Da escuta dos votos divergentes, dois dados relevantes podem ser extraídos: o primeiro é o reconhecimento de que o racismo estrutural existente é um mal a ser combatido; o segundo é a negação de que, no caso concreto, ele teria se manifestado. A busca pessoal dirigida a Francisco, "indivíduo de cor negra" (não é demais lembrar), teria ocorrido porque outros elementos, como o local do fato, teriam suscitado a suspeita. O posicionamento é sintomático dos tempos atuais, em que o racismo é evidente demais para ser negado, contudo é preciso encontrar argumentos para que as consequências do seu reconhecimento não se imponham, sob pena de fazer ruir as bases do funcionamento do sistema.

O racismo atravessa o funcionamento dos órgãos de segurança pública e, se essa é sua face mais aparente, não devemos descuidar de como as outras instituições do fluxo da justiça criminal convalidam as más práticas que orientam aquelas agências. O fato de pessoas brancas também serem julgadas pelo Supremo Tribunal Federal - como sublinhou a Procuradoria Geral da República em sua manifestação - em nada altera essa realidade, sendo urgente uma mudança de paradigma sobre a questão racial a partir da própria Suprema Corte.

Conforme o IBCCRIM destacou no editorial da edição nº 360 deste Boletim, é questão central na luta antirracista o combate à violência institucional contra a população negra, manifestada em abordagens policiais discriminatórias, nas grandes operações policiais em favelas, no reconhecimento direcionado de pessoas e na política de guerra às drogas, que têm como consequências nefastas o encarceramento massivo e o genocídio de pessoas negras.

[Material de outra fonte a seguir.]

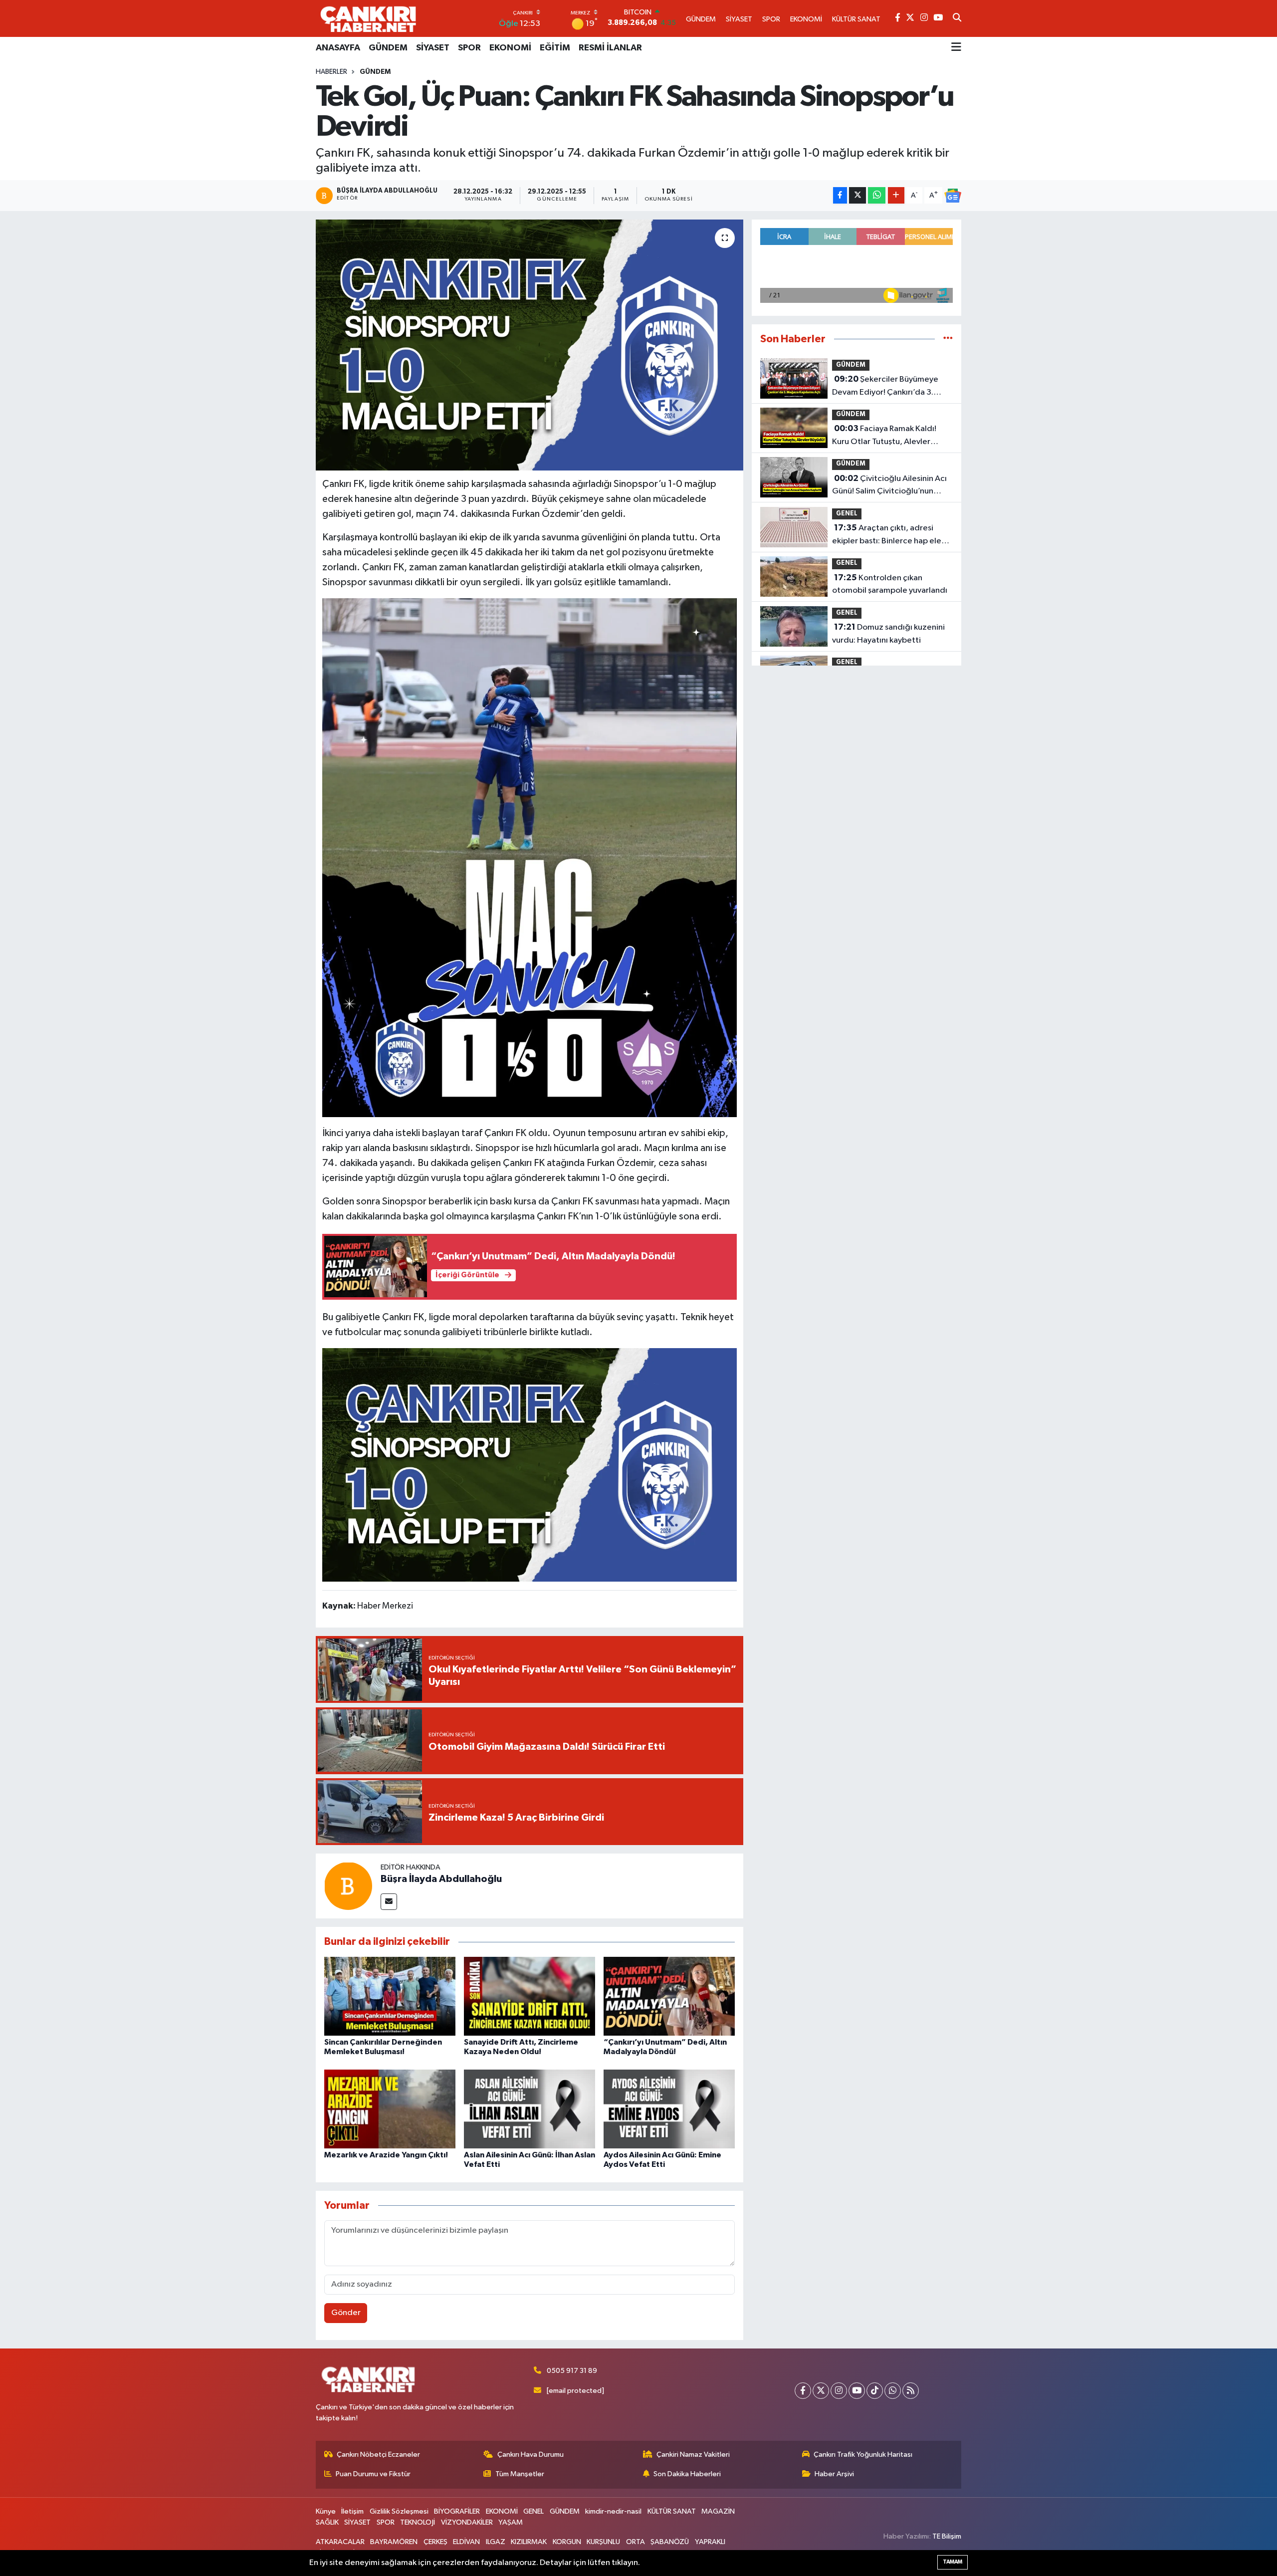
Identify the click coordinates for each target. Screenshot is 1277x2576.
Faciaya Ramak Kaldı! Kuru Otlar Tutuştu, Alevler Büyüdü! (884, 436)
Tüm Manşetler (519, 2474)
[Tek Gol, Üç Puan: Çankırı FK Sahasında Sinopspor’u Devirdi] (529, 345)
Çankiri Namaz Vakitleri (693, 2454)
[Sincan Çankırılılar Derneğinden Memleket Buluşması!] (389, 1996)
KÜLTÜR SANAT (671, 2511)
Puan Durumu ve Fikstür (373, 2474)
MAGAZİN (718, 2511)
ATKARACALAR (340, 2542)
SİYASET (432, 47)
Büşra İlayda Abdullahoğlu (441, 1879)
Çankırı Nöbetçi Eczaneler (378, 2454)
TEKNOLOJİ (417, 2522)
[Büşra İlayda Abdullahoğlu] (348, 1885)
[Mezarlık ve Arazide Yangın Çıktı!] (389, 2109)
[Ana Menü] (956, 48)
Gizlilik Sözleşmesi (399, 2511)
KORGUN (567, 2542)
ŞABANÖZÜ (669, 2542)
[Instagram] (839, 2390)
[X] (821, 2390)
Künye (326, 2511)
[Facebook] (803, 2390)
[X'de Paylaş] (857, 195)
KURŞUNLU (603, 2542)
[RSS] (910, 2390)
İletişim (352, 2511)
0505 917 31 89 (572, 2370)
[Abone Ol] (952, 196)
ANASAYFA (338, 47)
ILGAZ (495, 2542)
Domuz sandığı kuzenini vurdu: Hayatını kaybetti (888, 634)
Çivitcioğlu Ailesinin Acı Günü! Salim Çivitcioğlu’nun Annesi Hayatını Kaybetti (889, 486)
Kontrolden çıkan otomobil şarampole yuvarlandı (889, 584)
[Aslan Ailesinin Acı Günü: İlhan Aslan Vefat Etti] (529, 2109)
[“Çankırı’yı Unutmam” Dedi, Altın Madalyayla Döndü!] (669, 1996)
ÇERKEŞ (435, 2542)
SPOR (469, 47)
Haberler (331, 71)
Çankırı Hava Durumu (530, 2454)
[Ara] (957, 18)
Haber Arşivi (834, 2474)
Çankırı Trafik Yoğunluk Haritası (863, 2454)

O combate a essa violência institucional se torna ainda mais relevante e urgente quando se tem em vista a adoção de novas tecnologias no campo da segurança pública. Ao contrário do que se possa imaginar, tecnologias não são neutras, mas produzidas a partir dos mesmos padrões e dinâmicas presentes no tecido social. Os ares de infalibilidade das inovações que nos aproximam do futuro e prometem dar conta de problemas crônicos não devem nos cegar à reprodução dos vieses racistas embutidos na programação desses aparatos.

Algoritmos de reconhecimento facial, por exemplo, são, em grande parte, treinados a reconhecer faces humanas a partir de bancos de dados muitíssimo extensos de rostos de pessoas majoritariamente brancas, o que inevitavelmente faz com que identifiquem a transgressão da lei em rostos negros. Essas tecnologias encontram-se em estágio avançado de implementação por todo o Brasil, sem que tenham sido submetidas a um debate público amplo e transparente, tampouco se façam acompanhar da devida prestação de contas sobre seus usos, objetivos, erros e acertos. Mais uma ferramenta com enorme potencial para aprofundar práticas institucionais violentas e discriminatórias contra a população negra.

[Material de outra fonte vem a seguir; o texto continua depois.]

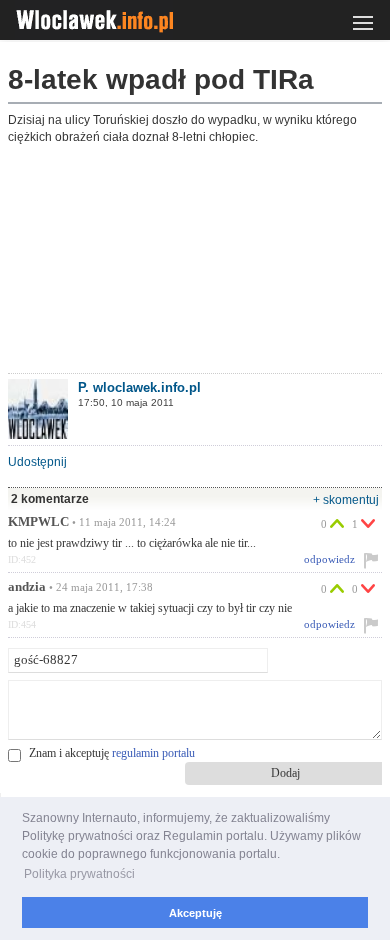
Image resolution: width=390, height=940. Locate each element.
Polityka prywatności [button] (79, 874)
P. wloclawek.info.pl (139, 387)
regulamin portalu (153, 753)
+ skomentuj (346, 500)
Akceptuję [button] (195, 913)
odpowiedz (329, 559)
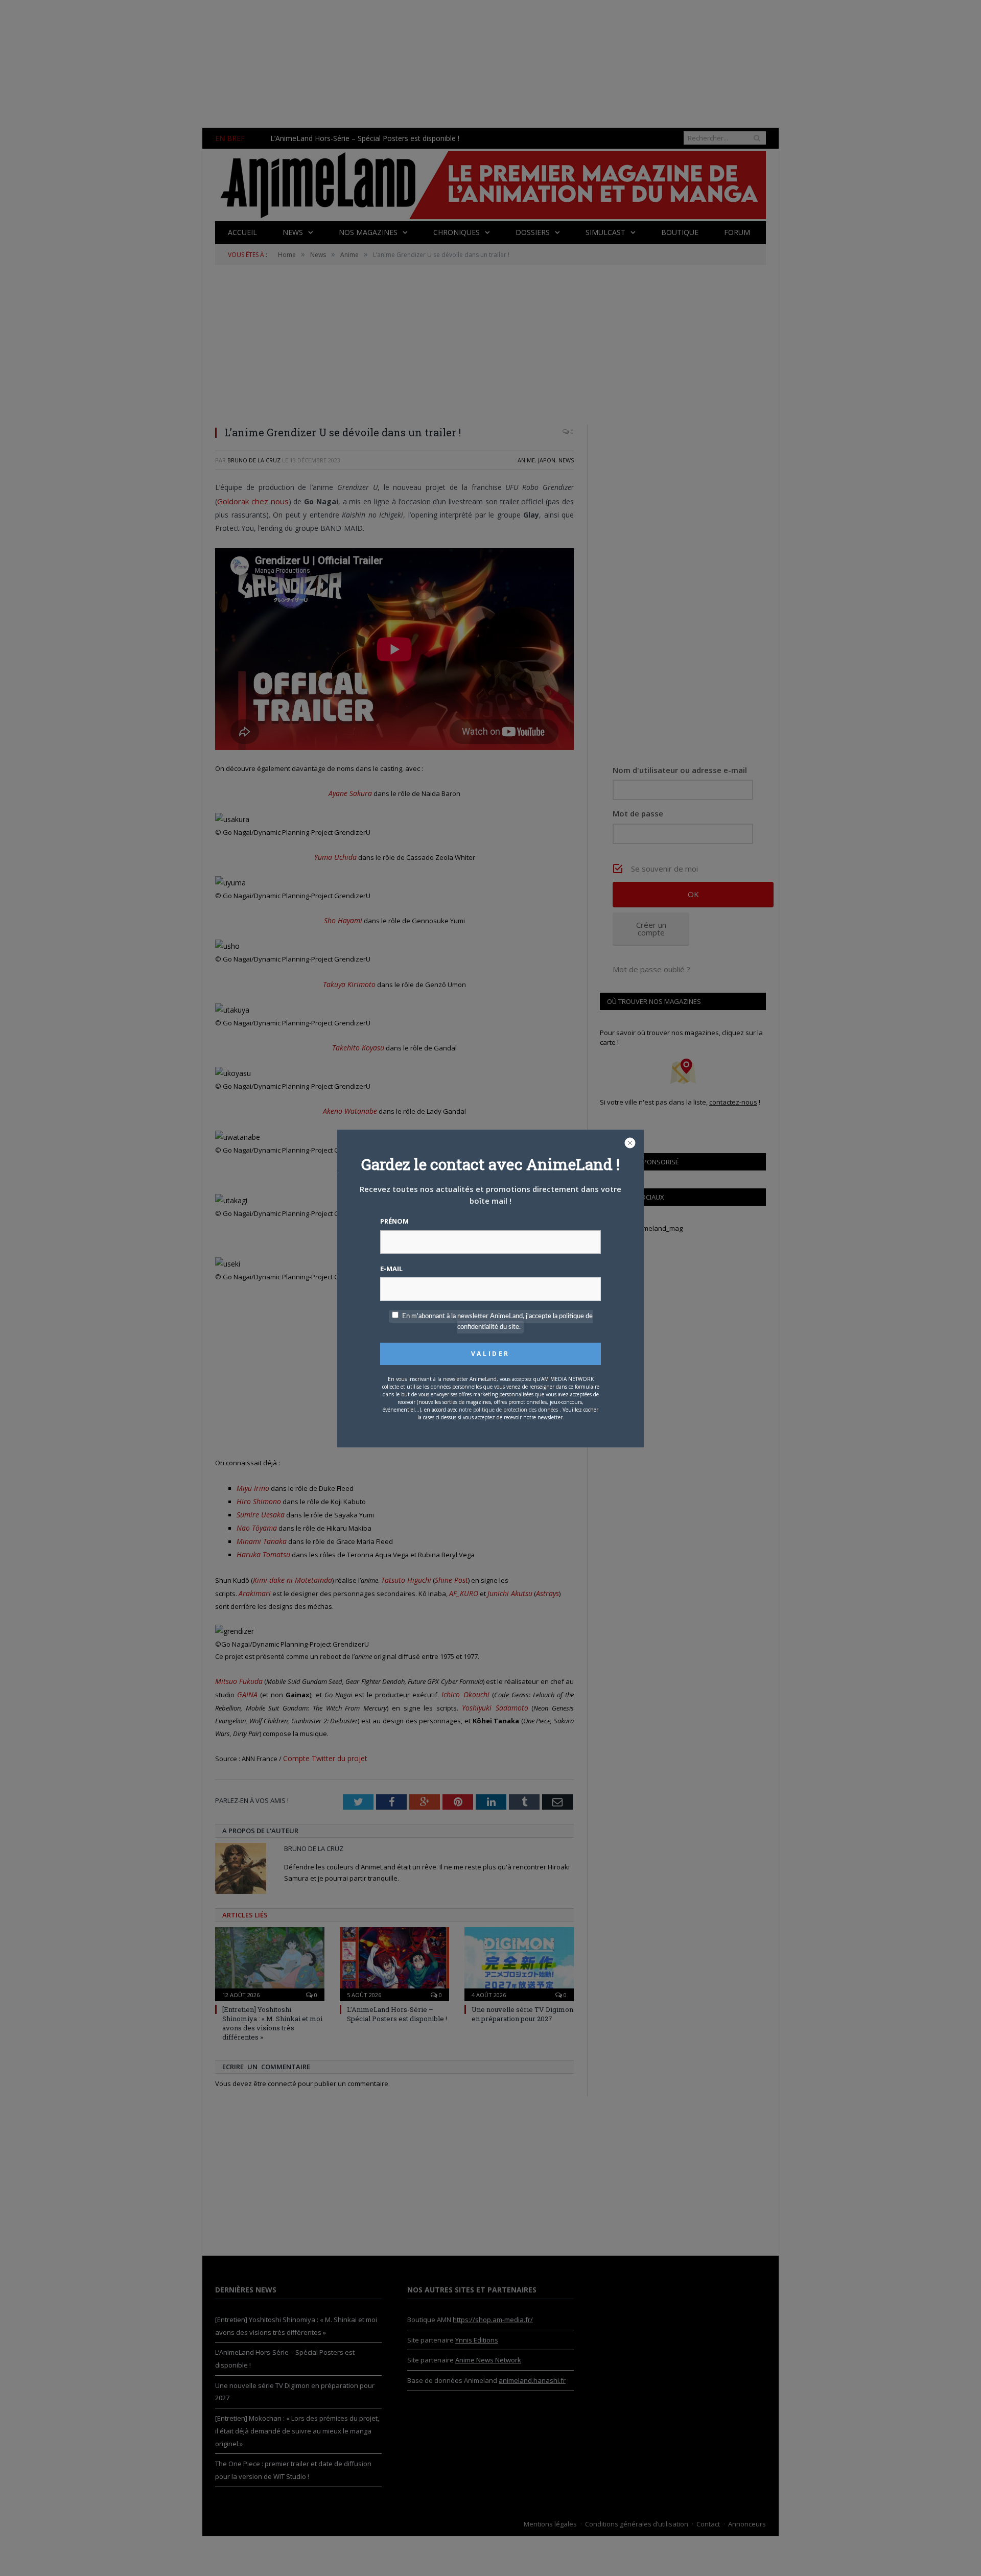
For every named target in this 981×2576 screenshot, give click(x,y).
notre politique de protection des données (508, 1409)
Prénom (394, 1221)
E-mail (391, 1268)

Nesse cenário em que a modernidade e as práticas tradicionais se encontram, é extremamente necessário que o Supremo Tribunal Federal reconheça e combata o racismo sob as suas mais diversas manifestações, de modo a fazer valer os mandamentos da Constituição de 1988.

O HC 208.240, como advertiu o ministro Edson Fachin, é o típico caso de policiamento por estereótipo, que se opera pela fusão do perfil racial do criminoso à simples descrição de um local suspeito para justificar uma abordagem sem justa causa - "a diferença pode ser sutil, mas essa sutileza transforma ou mantém o mundo". Espera-se que, ao concluir o julgamento, o Supremo Tribunal Federal possa reconhecer a sutil diferença, resguardando a dignidade de Franciscos, Josés, Joões e Marias pelo Brasil afora.